Il est parti quand même, en 1932, et ils l’ont fusillé en 1937... Makhno est venu souvent quand nous habitions notre mansarde à Berlin. Je l’écoutais de toutes mes oreilles car il ne racontait que ses batailles, ses coups d’audace, ses ruses, face à l’ennemi : du vrai western pour moi qui avais entre 7 et 9 ans. Ensuite, en France, nous habitions en lointaine banlieue ; épuisé, malade, handicapé par ses nombreuses blessures, nous le vîmes de moins en moins avant sa mort en 1934.
— I : Tu as revu ton père, en 1940, à 3. Marseille. Quelle activité avait-il ?

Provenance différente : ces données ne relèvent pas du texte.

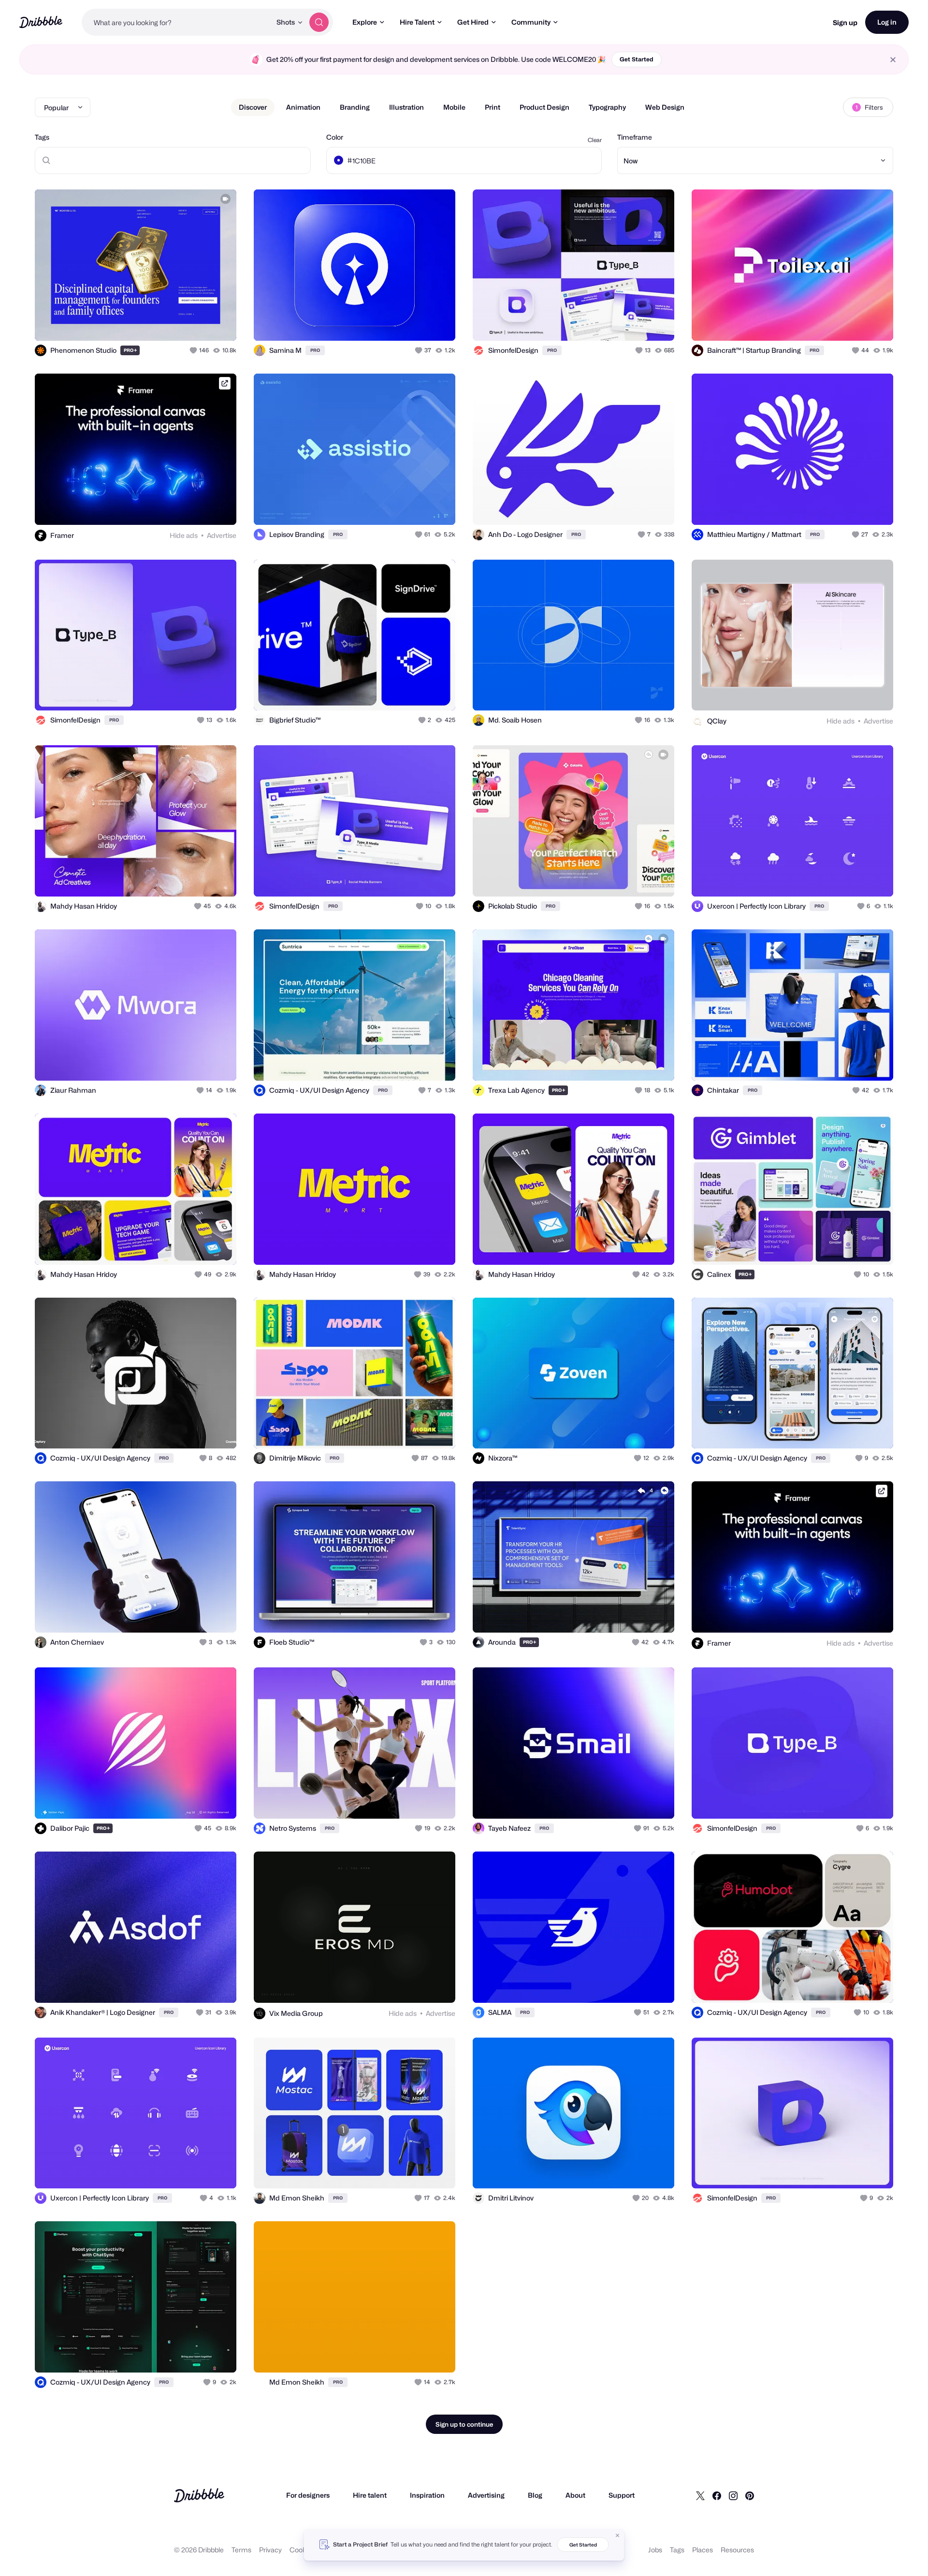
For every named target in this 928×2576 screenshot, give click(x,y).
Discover (253, 107)
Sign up (845, 22)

— L. V. : En fait, démobilisé en août 1940 (je faisais partie d’une unité de skieurs, dans les Alpes), j’ai rejoint mon père à Marseille le 28 octobre. Entre-temps, attendant d’y voir clair dans la situation générale (Paris était occupé par les Allemands), j’ai participé aux vendanges et eu d’autres activités diverses. Il y avait un million et demi de réfugiés, venant de la zone occupée, dans la région de Marseille. Il était très difficile de trouver du travail. Mon père, encore très abattu par la mort de ma mère et vivant au jour le jour, déployait toujours une certaine activité : réunions, conférences, propagande... Nous en parlions un peu, mais, par réserve de ma part, cela n’allait pas très loin. De fils à père, la communication n’est pas très facile : je me sentais encore trop gamin face à lui. C’est bien plus tard, avec toute l’expérience acquise et une plus grande connaissance des hommes, que j’aurais aimé discuter avec lui. Mais, il n’était plus là... Recueilli par un de ses meilleurs amis, Francisco Botey qui, avec sa compagne Paquita, était réfugié d’Espagne aux environs de Marseille, il fut entouré, soigné, en ces temps si durs, mais épuisé et gravement malade il disparut en septembre 1945.